7 Dog-Grooming Tips You Should Know

As a dog owner — and lover — you know so much about your four-legged friends already. You have no problem potty-training a pooch, or finding the healthiest treats for them to nibble on. You’ve already got the doggie bed, the collar, the leash and a basket full of toys.

And then, there’s dog grooming.

It’s not as easy as dropping your pet off at the groomer’s, or taking them outside, grabbing the hose and suds-ing them up. Instead, there are steps you should take to maintain your pup’s hair — and health — before bringing them in for a haircut.

To make things easier, we’ve gathered the following seven tips you should know about grooming your pooch, either in-house or with the help of the pros.

1. Buy a Brush

Even if your dog is going to see the groomer every few weeks, you should still maintain their locks at home in between appointments. The ASPCA recommends brushing as part of a dog’s regular grooming regimen to help protect hair’s health. Brushing helps spread a dog’s natural oils throughout their coat, thus preserving and strengthening their hair.

On top of that, brushing prevents tangles and matting, which your groomer will undoubtedly charge you extra to handle. And, if you’re regularly brushing, you’re more likely to see fleas, ticks and other follicular afflictions. In other words, brush your dog’s hair regularly — it’s worth the extra effort.

2. Inspect Paws and Ears Regularly

Dogs don’t always walk on the grass or the sidewalk. Sometimes, they’ll trot over sticks, pebbles, pinecones and other debris that can stick inside their paws. Their ears can also get dirty easily, so keep an eye on those areas. Your groomer will also inspect them, of course, but it’s good practice to add that to your dog-care routine so your pet’s not in pain between visits to the vet or groomer.

3. Groom Your Pooch ASAP

Your puppy may not look like they need to go to the groomer’s — and they’ll probably have to wait until they have a few of their shots before going. But taking them for a bath ASAP is good practice for both pet owners and groomers. That’s because it allows your dog to feel comfortable in the hands of the groomer from an early age, rather than going to the groomer and having the entire experience feel foreign. For an older pup, that can be quite scary.

It’s also good for you to be sure you find the right groomer early on. As a pet parent, you know you can be nervous about leaving your dog somewhere, so do your research, too.

4. Wash Between Visits

Don’t rely on your groomer to take care of all your dog’s baths. Especially if your dog has long hair, this is an important practice to pick up — failure to home bathe and groom could lead to matting.

Some pet owners might fear drying out their dog’s skin by washing too much, but this is a rare possibility if you’re using the right shampoo.
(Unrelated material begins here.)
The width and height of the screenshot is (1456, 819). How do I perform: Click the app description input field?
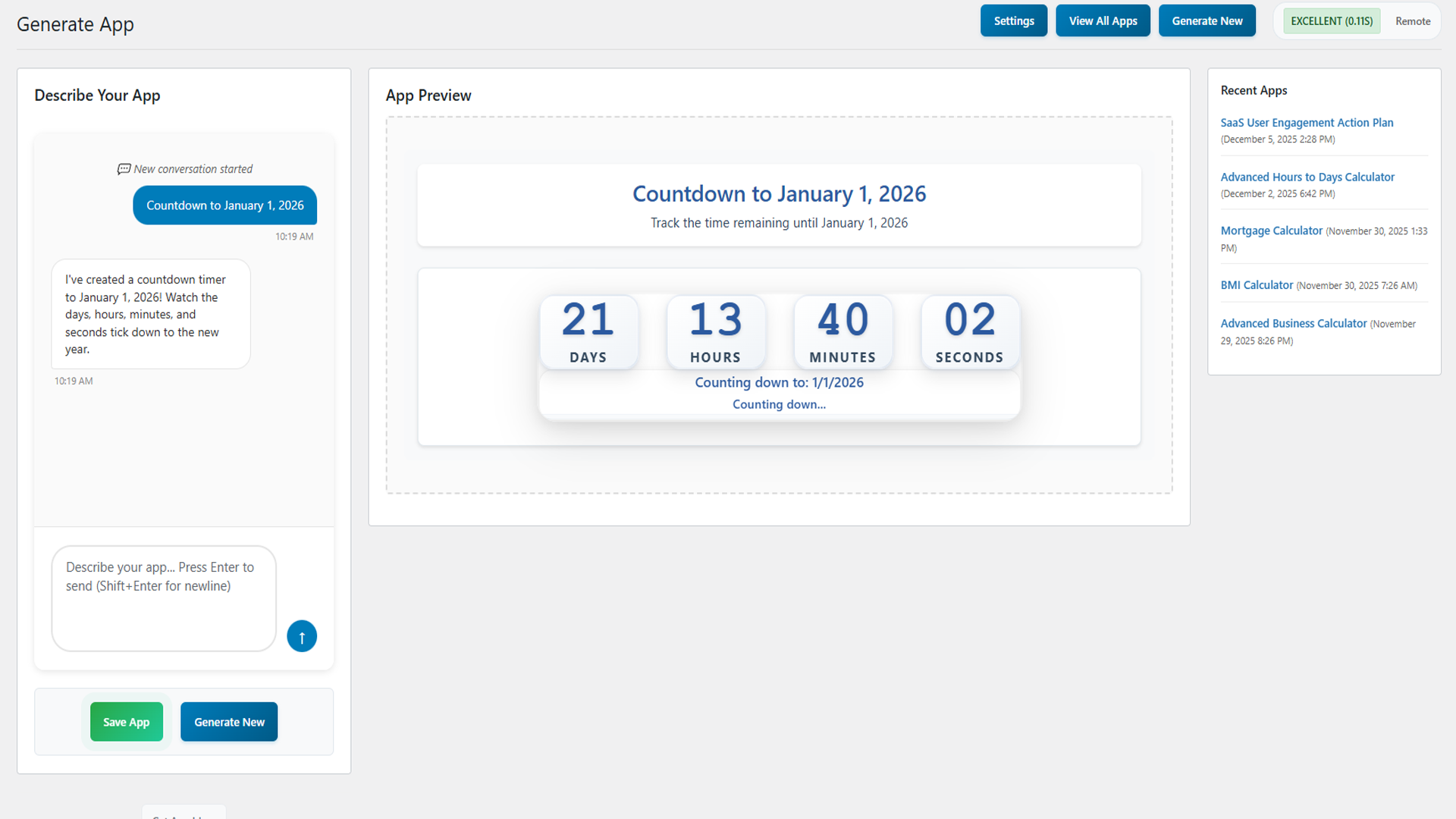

Ask your groomer or vet for help choosing a formula that’ll nourish and cleanse hair without over-drying the skin.

5. Don’t Forget to Smile

Your pet’s grooming doesn’t start and end with their hair. Think about it: You’ll want to keep your pet’s teeth smelling great and in good health, too. The earlier you start brushing your dog’s teeth, the better, but you can begin any time.
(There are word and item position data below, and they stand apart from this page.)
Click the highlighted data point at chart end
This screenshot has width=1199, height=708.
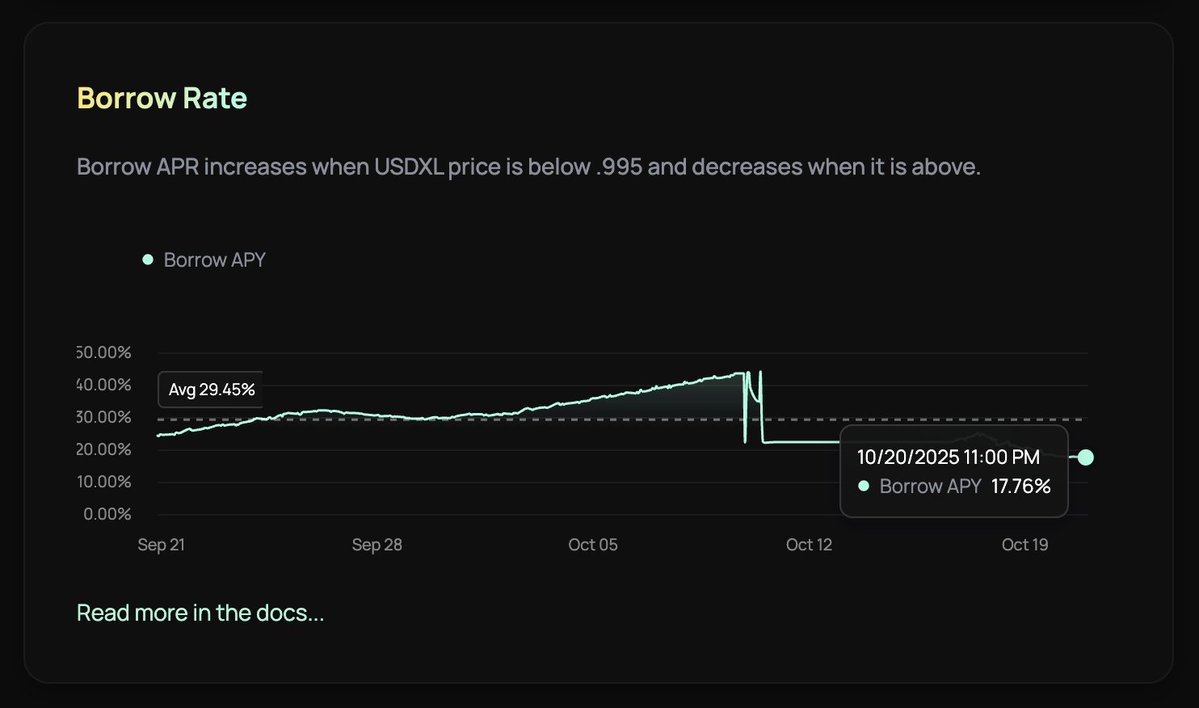coord(1086,457)
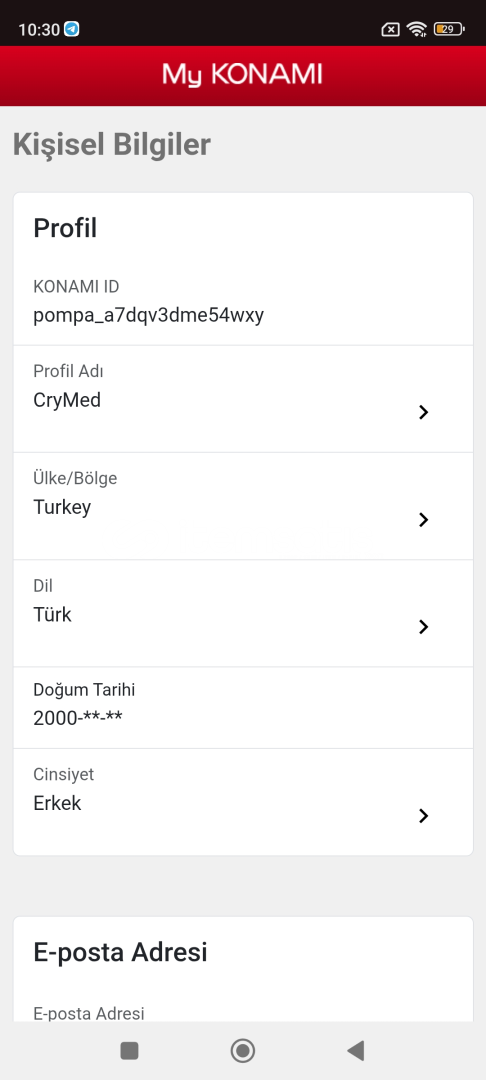The width and height of the screenshot is (486, 1080).
Task: Tap the E-posta Adresi section heading
Action: [x=120, y=953]
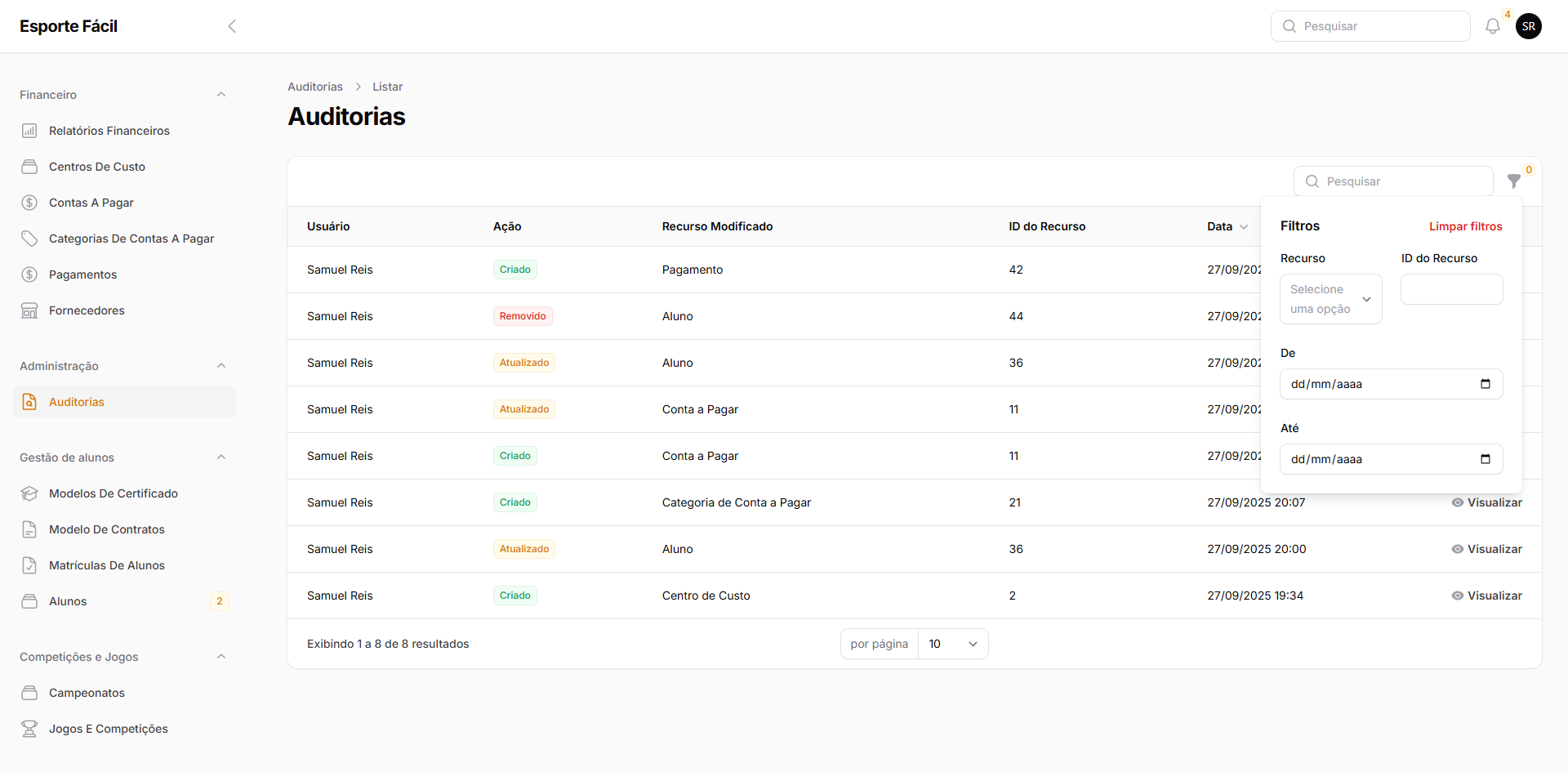Click the notifications bell icon
The image size is (1568, 772).
click(1492, 26)
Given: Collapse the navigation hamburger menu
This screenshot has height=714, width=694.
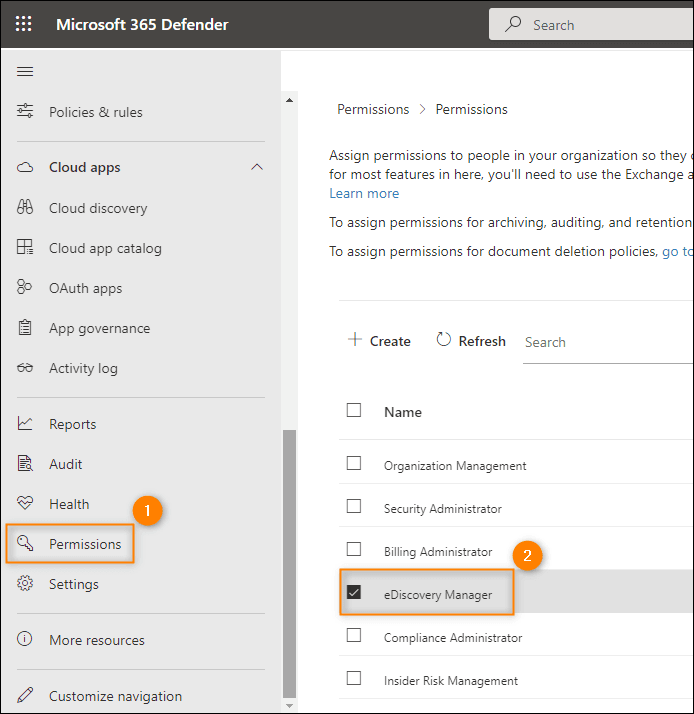Looking at the screenshot, I should tap(26, 71).
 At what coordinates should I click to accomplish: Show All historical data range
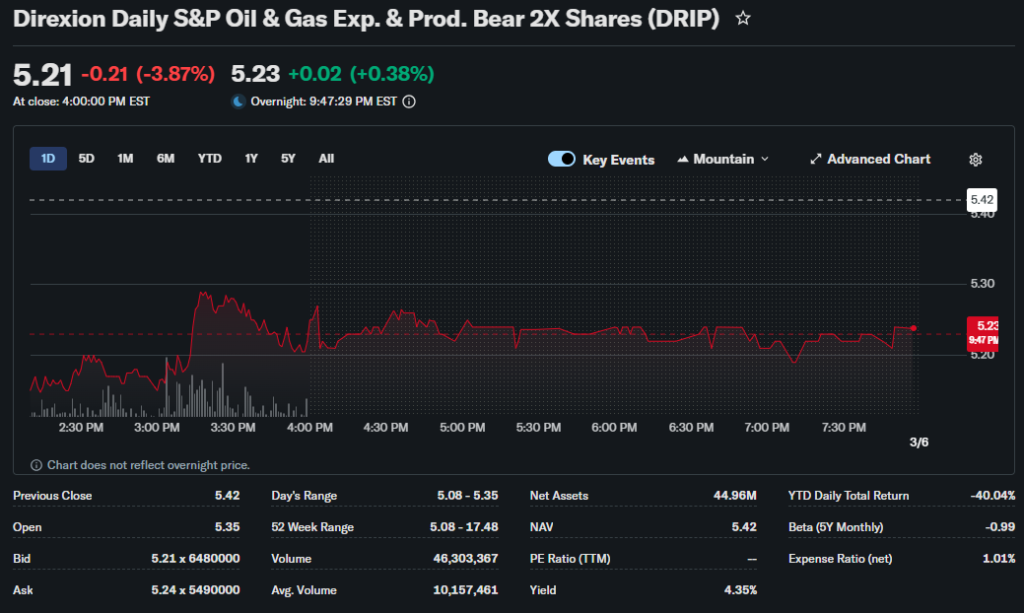coord(326,158)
You’ll have to pick up a specialty toothbrush, as well as toothpaste formulated specifically for dogs. These tools will make the daily task of brushing your dog’s teeth much easier, as many types of doggie toothpaste come in yummy flavors, like chicken.
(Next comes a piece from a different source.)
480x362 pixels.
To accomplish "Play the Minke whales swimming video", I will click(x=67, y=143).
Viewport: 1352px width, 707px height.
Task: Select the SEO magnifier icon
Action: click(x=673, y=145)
6. Be Extra-Careful With Nails

Your dog’s nails may seem tough, but they’re super-sensitive. That’s because there are nerve endings and blood vessels inside — clipping them too short can hurt your pup and make his or her nails bleed. Your best bet is to leave nail clipping up to the pros. If you can’t wait for that, try your hand at filing them down. You can use a regular old nail file, but that could be super time-consuming — groomers use automatic filers, which you can try at home, too.

7. Tell Your Groomer What You Really Want

Finally, your groomer has lots of clients to take in each day, especially if you drop your pet off in the morning. So, be ready to verbalize exactly what you want him or her to do, from your dog’s hairstyle to whether you want their nails clipped. Your groomer will appreciate it, and you will love the result if you decide what you want beforehand.

Get to Grooming

Your pets are part of your family, and you treat them with so much love. With these seven tips, you can take that even further by making sure your dog is safe and happy during their next grooming appointment and beyond.